**Task requirements:**
Give exactly the lines from the one with "Viewport: 1040px width, 1148px" through the final line of the listing below, both included, leaving out any pictures.

= = = = =

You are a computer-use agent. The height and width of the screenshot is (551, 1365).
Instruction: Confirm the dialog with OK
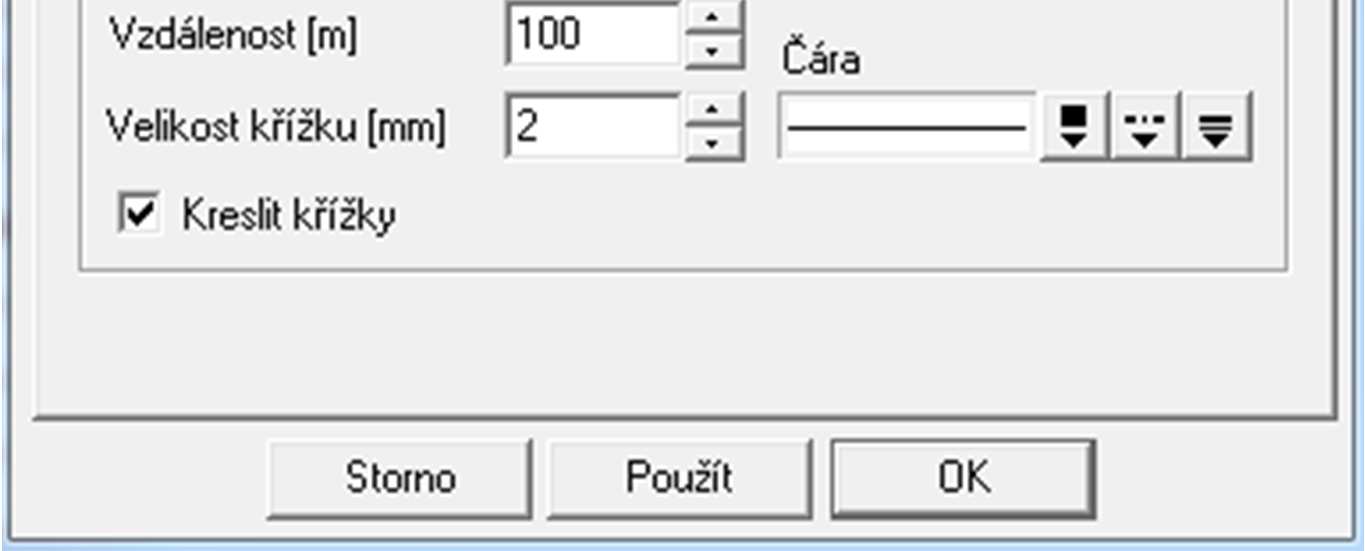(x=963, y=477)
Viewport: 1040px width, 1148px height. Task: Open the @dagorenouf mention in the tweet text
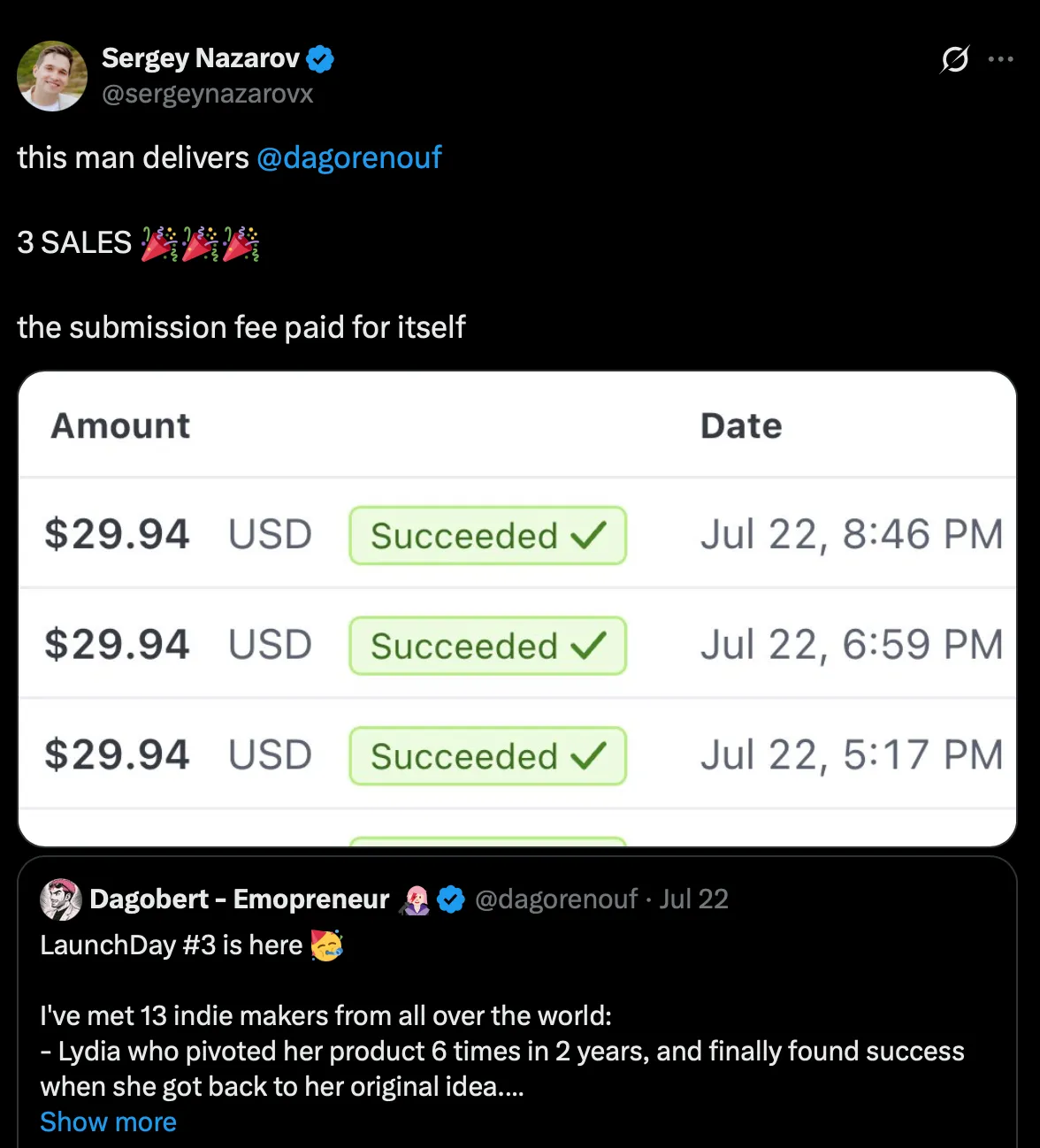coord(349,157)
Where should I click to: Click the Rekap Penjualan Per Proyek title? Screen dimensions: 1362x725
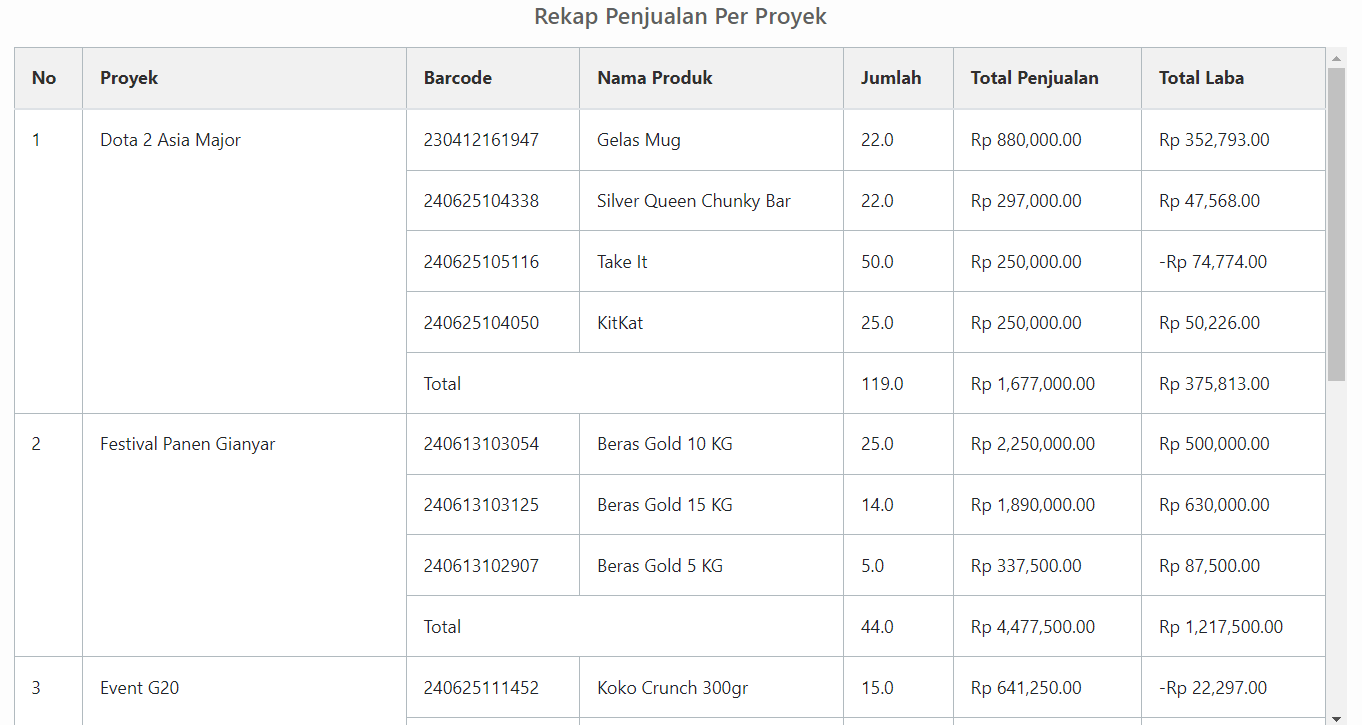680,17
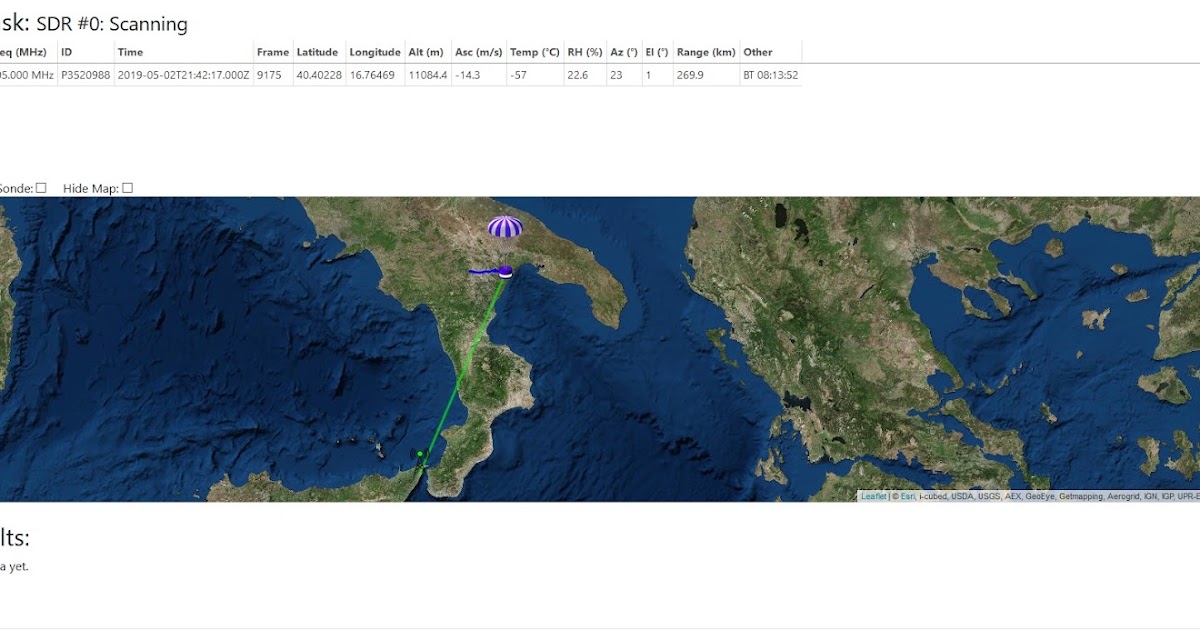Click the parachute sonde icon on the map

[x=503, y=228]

= = = = =

**Solved problem:**
Viewport: 1040px width, 1148px height. Task: Open the @dagorenouf mention in the tweet text
coord(349,157)
Where should I click to: Click the Rekap Penjualan Per Proyek title? Screen dimensions: 1362x725
680,17
Click the parachute sonde icon on the map

[x=503, y=228]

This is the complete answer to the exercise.